Why the 2024 election is happening out of order
Biden is experiencing the perils of presiding over his opponent's second term
Let’s envision an alternative universe where a “normal” Republican had won the 2016 election. With strong economic performance and a relatively uncontroversial first three years, they start out 2020 as a favorite for re-election. The Democratic primary is a slugfest between Bernie Sanders and Elizabeth Warren. Joe Biden declines to be drawn out of a comfortable retirement to run, as the stakes seem too low and the race unwinnable to boot.
Then the coronavirus hits. Normal Republican President projects steadiness and calm, and like other world leaders, their approval ratings rise and stay high throughout 2020. They shepherd the CARES package through Congress and pass another round of stimulus that summer. That November, they win re-election against Sanders by a margin of 52 to 47 percent.

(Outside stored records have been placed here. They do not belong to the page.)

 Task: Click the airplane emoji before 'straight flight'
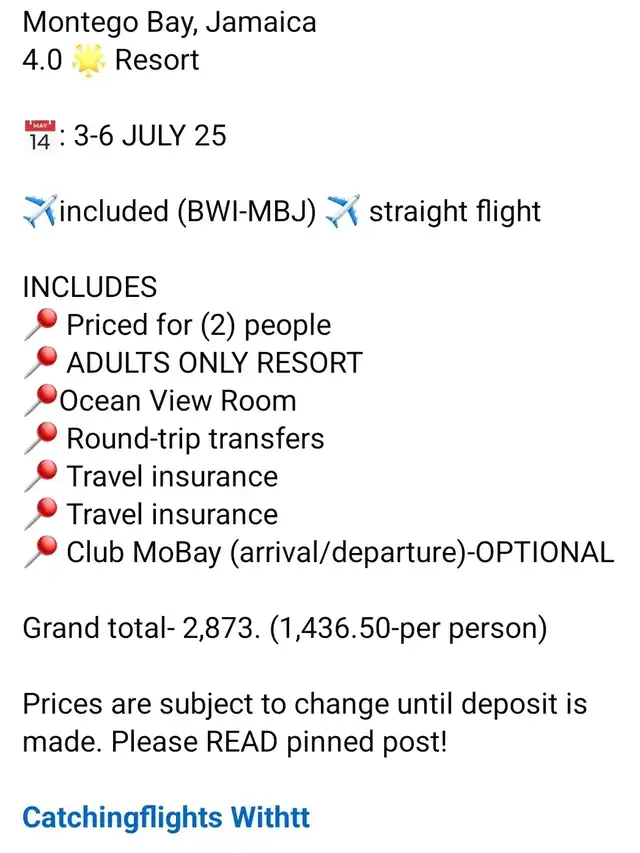coord(343,212)
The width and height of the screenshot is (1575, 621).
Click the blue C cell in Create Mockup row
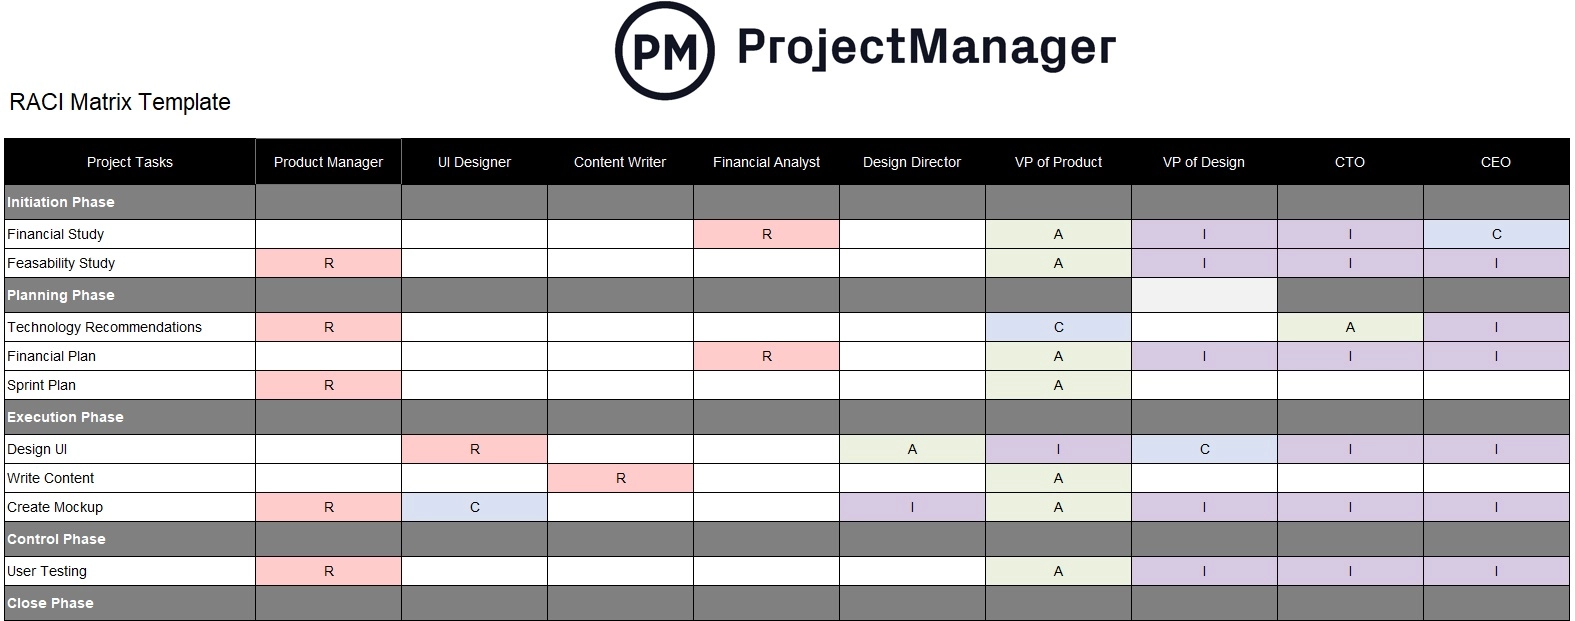(474, 507)
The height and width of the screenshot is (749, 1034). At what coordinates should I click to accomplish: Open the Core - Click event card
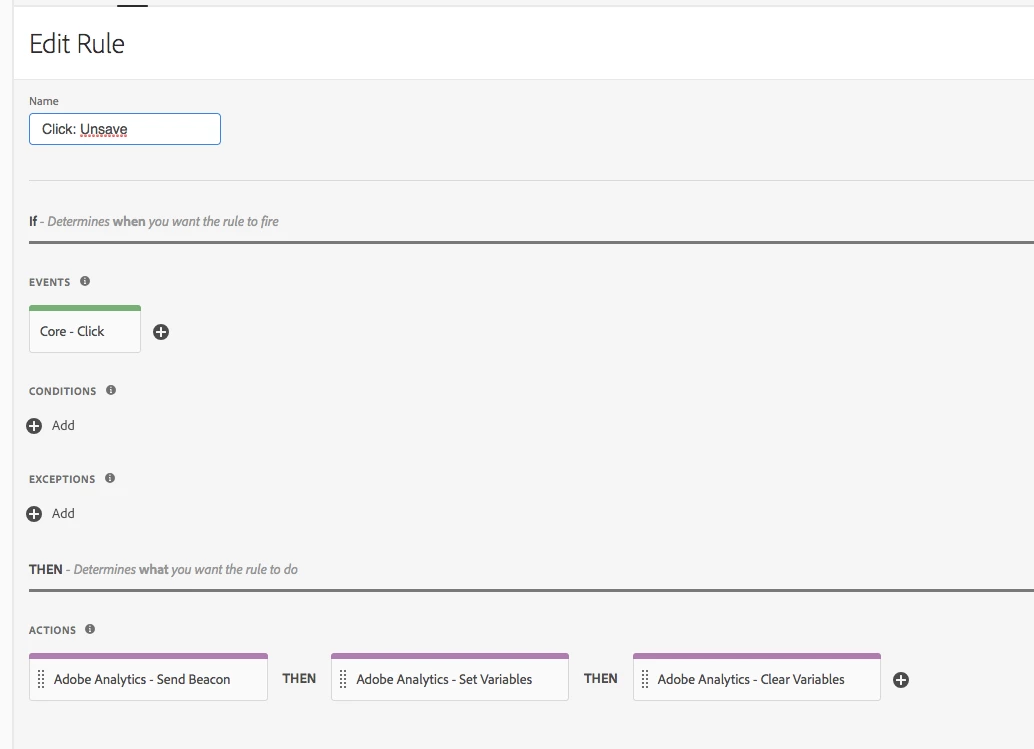(x=85, y=331)
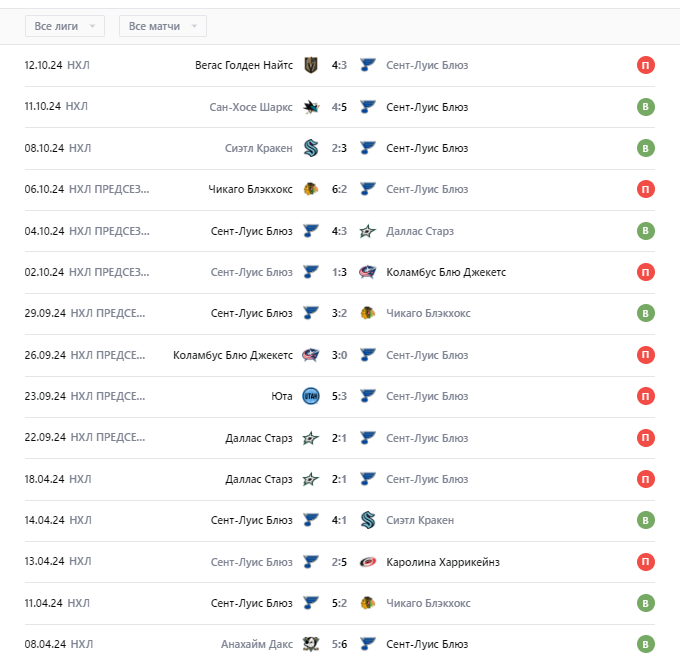This screenshot has height=661, width=680.
Task: Click the San Jose Sharks team logo
Action: [311, 107]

But problems start to mount in the first few months of the second term. Inflation begins creeps up to 8 percent, a time bomb set off by the 2020 stimulus. Presidential job approval plummets from the high 50s to the high 30s. In the 2022 midterms, Republicans lose 35 seats in the House.
Heading into 2024, the Democrats are wildly favored to take back the White House after three years of post-Covid economic malaise.
This scenario describes a perfectly familiar sequence of events from our pre-Trump politics. Incumbent presidents overseeing good or even middling economies typically win re-election, but usually face a second term harder than the first. And presidents facing a national emergency tend to get the benefit of the doubt for their initial response, which should have put 2020 further out of reach for Democrats. But Trump was anything but normal, and the streak of three successive two-term presidents was broken in 2020.
Back on Earth 1, Trump’s Covid response was erratic and he was seen as an agent of chaos throughout his entire term. Voters were tired of the messiness and drama and he was defeated despite his advantage over Joe Biden on handling the economy.
Joe Biden subsequently took office and presided over what would have been Donald Trump’s second term malaise. The surge in inflation happened under his watch, not Trump’s.
Donald Trump is now no less controversial than he was during his presidency. But in a period of high economic anxiety, his stewardship of the economy now seems more relevant than it was in 2020. You can argue all you want that Biden isn’t getting enough credit for positive economic news, but the Civiqs economic conditions tracker tells a clear story. Regardless of actual economic conditions, Donald Trump’s salesmanship seemed like an elixir driving positive economic sentiment during his term, while today we remain stuck in a post-Covid spiral of negative economic sentiment that Joe Biden has been unable to pull us out of. Nor is it just a function of Republicans changing their assessment of the economy, as evidenced by the recent NBC News poll showing Trump favored over Biden on the economy by 22 points. Swing voters, not just Republicans, aren’t buying the Biden economic narrative.
As a result of Trump-specific oddities, 2020 was not the economic referendum that should have resulted in a second Trump term. As a result, Biden got to preside over the post-Covid hangover, not a lame-duck Trump. And because we didn’t have the economic referendum we would normally have had in 2020, we are having it in 2024. The election Republicans should have won in 2020 they might actually win in 2024. And the election Democrats should have lost in 2020 they might lose in 2024.